Reklama

Polityka i prawo

Walka z "mową nienawiści" na YouTube. Usunięto ponad 100 tys. wideo

fot. geralt / pixabay
fot. geralt / pixabay

Serwis YouTube w okresie czerwiec-sierpień usunął ponad 17 tys. kanałów, 100 tys. nagrań wideo i 500 mln komentarzy - kilkukrotnie więcej, niż w poprzednich trzech miesiącach. Spółka wiąże wzrost liczby interwencji z zaostrzeniem regulaminu w walce z mową nienawiści.

W ocenie przedstawicieli YouTube'a liczba interwencji względem wideo w tym okresie była ok. dwukrotnie wyższa, niż w trzech wcześniejszych miesiącach, a wobec wpisów użytkowników - pięciokrotnie wyższa.

Według informacji podanych na blogu firmowym należącej do Google'a platformy część usuniętych komentarzy i materiałów wideo została zamieszczona jeszcze przed czerwcową aktualizacją regulaminu. Była ona wymierzona w niebezpieczne treści, m.in. uderzające w nieletnich oraz promujące nienawiść na tle etnicznym.

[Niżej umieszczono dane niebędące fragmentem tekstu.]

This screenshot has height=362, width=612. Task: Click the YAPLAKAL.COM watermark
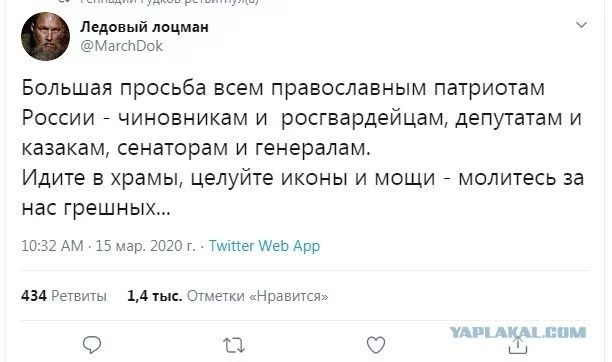pos(518,332)
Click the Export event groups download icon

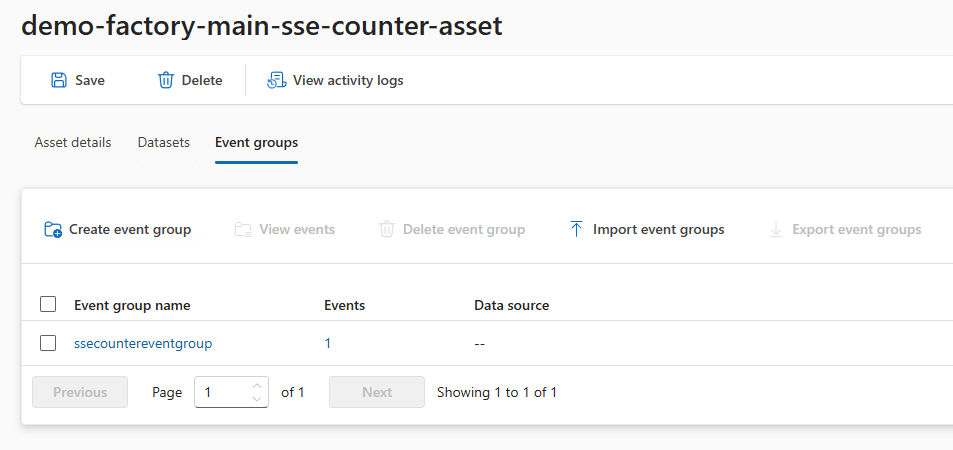point(776,229)
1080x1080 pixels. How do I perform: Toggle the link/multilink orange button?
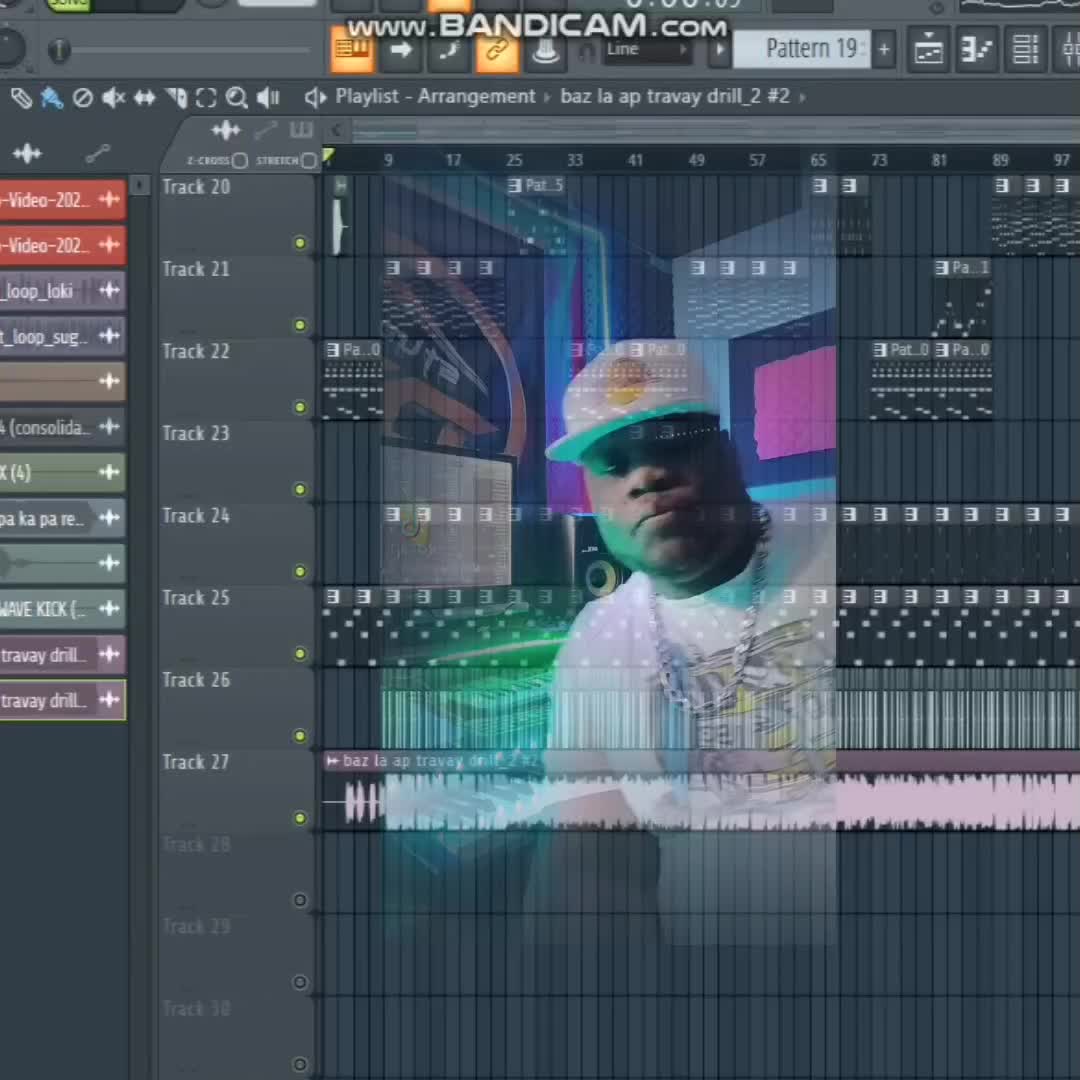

Spółka zastrzega, że ostatnie kroki są częścią szerszego, wieloletniego programu działań w tym kierunku, szczególnie nasilonego od połowy 2017 r. Tylko od ubiegłego roku serwis wprowadził do swoich wytycznych 48 poprawek dotyczących dozwolonych treści. Koncern pracuje obecnie nad nową wersją polityki względem internetowego nękania. To odpowiedź na zarzuty, z jakim Google spotykał się w ostatnich latach w związku m.in. z rolą w rozpowszechnianiu treści o znamionach mowy nienawiści, prześladowań czy propagujących teorie spiskowe.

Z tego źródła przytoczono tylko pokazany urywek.